Reviewed by Alex SmithApr 8 2022
A single cell’s genome or transcriptome can reveal considerably more information about its role in living systems than sequencing a full batch of cells in a similar manner to how interviewing a person about their health can provide specialized, individualized information that is typically hard to obtain from a big poll.
However, until recently, the technology to get high-resolution genomic data did not exist, and there were no dependable means to assure that the data was of high quality and utility.
Dr. Weijun Luo and Dr. Cory Brouwer from the University of North Carolina at Charlotte created an artificial intelligence system to “clean” noisy single-cell RNA sequencing (scRNA-Seq) data. The study was published in Nature Communications on April 7th, 2022.
Since the Human Genome Project in the 1990s, scientists have been examining genomes to understand the secrets of life, from discovering particular genes related to sickle cell anemia and breast cancer to developing mRNA vaccines in the ongoing COVID-19 pandemic.
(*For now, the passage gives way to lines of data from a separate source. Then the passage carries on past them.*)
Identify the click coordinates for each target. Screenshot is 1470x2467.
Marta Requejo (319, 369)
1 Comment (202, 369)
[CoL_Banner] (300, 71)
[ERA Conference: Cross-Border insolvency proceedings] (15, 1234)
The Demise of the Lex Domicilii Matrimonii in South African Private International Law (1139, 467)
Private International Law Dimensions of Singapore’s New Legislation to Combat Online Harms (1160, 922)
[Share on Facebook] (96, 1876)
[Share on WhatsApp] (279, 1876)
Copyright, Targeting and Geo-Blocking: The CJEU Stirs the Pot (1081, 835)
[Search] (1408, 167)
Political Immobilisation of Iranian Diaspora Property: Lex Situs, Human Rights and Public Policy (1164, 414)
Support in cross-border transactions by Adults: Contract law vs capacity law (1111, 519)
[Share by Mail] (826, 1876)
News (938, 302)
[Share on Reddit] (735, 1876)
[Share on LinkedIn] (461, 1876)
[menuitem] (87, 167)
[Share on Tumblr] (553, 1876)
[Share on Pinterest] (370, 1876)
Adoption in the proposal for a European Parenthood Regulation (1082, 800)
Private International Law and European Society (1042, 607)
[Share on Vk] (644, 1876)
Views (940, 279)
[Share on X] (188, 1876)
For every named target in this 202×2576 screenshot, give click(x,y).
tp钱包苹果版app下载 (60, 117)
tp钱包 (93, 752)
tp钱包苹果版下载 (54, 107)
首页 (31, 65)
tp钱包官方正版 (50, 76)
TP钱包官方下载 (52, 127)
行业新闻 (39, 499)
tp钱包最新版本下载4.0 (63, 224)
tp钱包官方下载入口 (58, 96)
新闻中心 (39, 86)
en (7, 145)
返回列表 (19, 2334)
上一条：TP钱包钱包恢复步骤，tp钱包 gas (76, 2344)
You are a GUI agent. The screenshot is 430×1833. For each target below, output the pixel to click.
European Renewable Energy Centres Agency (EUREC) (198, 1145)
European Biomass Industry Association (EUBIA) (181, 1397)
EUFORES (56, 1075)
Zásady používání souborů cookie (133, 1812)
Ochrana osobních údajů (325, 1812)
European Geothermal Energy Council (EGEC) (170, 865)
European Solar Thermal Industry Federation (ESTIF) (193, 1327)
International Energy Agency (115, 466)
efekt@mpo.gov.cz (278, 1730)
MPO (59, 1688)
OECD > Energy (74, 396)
Technology has advanced since those early stages of grouping thousands of cells together to decrypt the millions of base pairs that make up genetic information, and in 2009, researchers developed scRNA-Seq, which only sequences the transcriptome, or the expressed portion of the genome, in a single living cell. This is now widely used in biomedical research.
Unfortunately, scRNA-Seq data is noisy and prone to errors. When a single cell is sequenced rather than a large number of cells, “dropouts”—missing genes in the data—occur often. A single cell, like a single human cell, may have its health difficulties or be at an inconvenient point of its life cycle—it may have just split or be on the edge of cell death—which might lead to additional errors or technical differences in the scRNA-Seq data.
Aside from single-cell concerns, genomic profiling is frequently associated with “normal” sequencing errors. Before the data can be utilized or comprehended, all of these errors must be “cleaned” from it, which is where the new AI algorithm comes in.
The AutoClass technique is a step forward from previous statistical approaches. Most existing approaches presume that errors (or noises) will follow a predetermined distribution, indicating how frequently they will occur and how large they can be.
Existing approaches are frequently unable to adequately clean data to disclose biological signals, and may even introduce new errors as a result of incorrect data distribution assumptions. AutoClass, on the other hand, has no distributional assumptions and, as a result, can efficiently remedy a wide range of noises or technological variances.
AutoClass is an AI algorithm based on a special deep neural network designed to maximize both noise removal and signal retention. The AI teaches itself to differentiate signal vs noise in the data by seeing enough data. Usually the more data it sees, the better it performs.
Dr. Weijun Luo, Department of Bioinformatics and Genomics, College of Computing and Informatics, University of North Carolina at Charlotte
Dr. Luo and his colleagues demonstrated in the study that AutoClass can rebuild high-quality scRNA-Seq data and improve downstream analysis in a variety of ways. AutoClass is also robust, performing well in a variety of scRNA-Seq data formats and situations.
AutoClass is very efficient and scalable, and it works well with data of various sample sizes and feature sizes. It also operates smoothly on a regular PC or laptop.
Journal Reference:
Li, H., et al. (2022) A universal deep neural network for in-depth cleaning of single-cell RNA-Seq data. Nature Communications. doi.org/10.1038/s41467-022-29576-y.